Tasks to complete:
(1) Print the part of the passage about the modified DOP plasticizer between "This new article" and "accelerate the diffusion.)", inclusive.
(2) Decide whether each statement below agrees with the passage about the modified DOP plasticizer, answering yes or no and quoting the words from the passage that settle it. (a) The modified plasticizer reacts with the PVC in cyclohexanone. (b) The modified plasticizer gives greater plasticization strength per unit mass. (c) The article in Macromolecules is not open access.

Excerpted passage:
This new article in Macromolecules (open access!) seems like it will be the hot topic of the week, with some already claiming that it is a "safer" plastic.
Short and sweet, the researchers added a thiol group to the benzene ring in DOP,which then later reacts in a solvent (cyclohexanone) with the PVC via an unidentified reaction. There is loss of plasticization-strength-per-unit-mass, but the plasticizer does seem to stay put looking at what a hexane extraction process can pull out. The authors are so bold as to say that the extact is "zero". This certainly is an aggressive test to look for plasticizer movement, but it would also be useful to look at the surface over time (heat can certainly be used to accelerate the diffusion.)

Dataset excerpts
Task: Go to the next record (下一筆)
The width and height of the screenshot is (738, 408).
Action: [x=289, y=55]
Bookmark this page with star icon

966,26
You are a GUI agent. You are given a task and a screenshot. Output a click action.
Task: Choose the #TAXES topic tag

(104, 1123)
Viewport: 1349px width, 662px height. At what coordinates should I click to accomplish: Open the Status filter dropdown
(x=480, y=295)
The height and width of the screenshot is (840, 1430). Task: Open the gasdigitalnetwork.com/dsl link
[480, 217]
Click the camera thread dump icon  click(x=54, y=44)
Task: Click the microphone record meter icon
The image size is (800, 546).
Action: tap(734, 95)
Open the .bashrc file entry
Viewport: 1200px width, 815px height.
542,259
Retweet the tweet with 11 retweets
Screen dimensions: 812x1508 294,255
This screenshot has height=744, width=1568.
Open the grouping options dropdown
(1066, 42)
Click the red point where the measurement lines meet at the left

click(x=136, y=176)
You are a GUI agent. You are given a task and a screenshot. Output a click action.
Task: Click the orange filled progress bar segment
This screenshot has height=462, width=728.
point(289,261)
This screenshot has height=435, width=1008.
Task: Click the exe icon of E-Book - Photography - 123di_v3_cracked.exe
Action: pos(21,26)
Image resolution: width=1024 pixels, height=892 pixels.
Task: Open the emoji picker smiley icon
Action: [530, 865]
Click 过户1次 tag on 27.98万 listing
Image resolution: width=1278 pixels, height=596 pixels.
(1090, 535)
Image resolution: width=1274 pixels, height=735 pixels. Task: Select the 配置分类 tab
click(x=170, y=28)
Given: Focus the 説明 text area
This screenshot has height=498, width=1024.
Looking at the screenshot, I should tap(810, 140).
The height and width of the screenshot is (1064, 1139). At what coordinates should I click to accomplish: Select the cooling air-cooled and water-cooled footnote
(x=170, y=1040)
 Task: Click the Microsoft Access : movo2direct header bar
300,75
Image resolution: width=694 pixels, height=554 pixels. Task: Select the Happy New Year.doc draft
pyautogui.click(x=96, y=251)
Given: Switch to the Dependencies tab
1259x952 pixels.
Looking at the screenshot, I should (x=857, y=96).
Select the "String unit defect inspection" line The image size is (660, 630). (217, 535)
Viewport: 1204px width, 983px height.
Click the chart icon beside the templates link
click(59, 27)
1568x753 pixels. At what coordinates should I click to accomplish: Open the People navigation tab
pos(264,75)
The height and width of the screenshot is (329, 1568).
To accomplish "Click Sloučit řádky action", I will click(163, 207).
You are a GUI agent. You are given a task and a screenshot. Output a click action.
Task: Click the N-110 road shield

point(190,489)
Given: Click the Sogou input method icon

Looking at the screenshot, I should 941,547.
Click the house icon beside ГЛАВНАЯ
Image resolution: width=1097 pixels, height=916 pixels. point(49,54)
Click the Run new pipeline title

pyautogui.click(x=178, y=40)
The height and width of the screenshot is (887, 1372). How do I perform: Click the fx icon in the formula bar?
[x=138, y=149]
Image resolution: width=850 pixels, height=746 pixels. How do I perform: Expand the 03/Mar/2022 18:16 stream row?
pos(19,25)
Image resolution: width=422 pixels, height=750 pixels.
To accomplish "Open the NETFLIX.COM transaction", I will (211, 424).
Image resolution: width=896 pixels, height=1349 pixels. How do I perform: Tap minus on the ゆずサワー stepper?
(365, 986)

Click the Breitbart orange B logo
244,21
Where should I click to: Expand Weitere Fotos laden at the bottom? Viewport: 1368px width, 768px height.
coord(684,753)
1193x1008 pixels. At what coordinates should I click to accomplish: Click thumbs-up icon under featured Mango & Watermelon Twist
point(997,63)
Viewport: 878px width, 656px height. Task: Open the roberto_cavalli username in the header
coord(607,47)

Expected results:
(1)
This new article in Macromolecules (open access!) seems like it will be the hot topic of the week, with some already claiming that it is a "safer" plastic.
Short and sweet, the researchers added a thiol group to the benzene ring in DOP,which then later reacts in a solvent (cyclohexanone) with the PVC via an unidentified reaction. There is loss of plasticization-strength-per-unit-mass, but the plasticizer does seem to stay put looking at what a hexane extraction process can pull out. The authors are so bold as to say that the extact is "zero". This certainly is an aggressive test to look for plasticizer movement, but it would also be useful to look at the surface over time (heat can certainly be used to accelerate the diffusion.)

(2)
(a) Yes: "reacts in a solvent (cyclohexanone) with the PVC via an unidentified reaction"
(b) No: "There is loss of plasticization-strength-per-unit-mass"
(c) No: "This new article in Macromolecules (open access!)"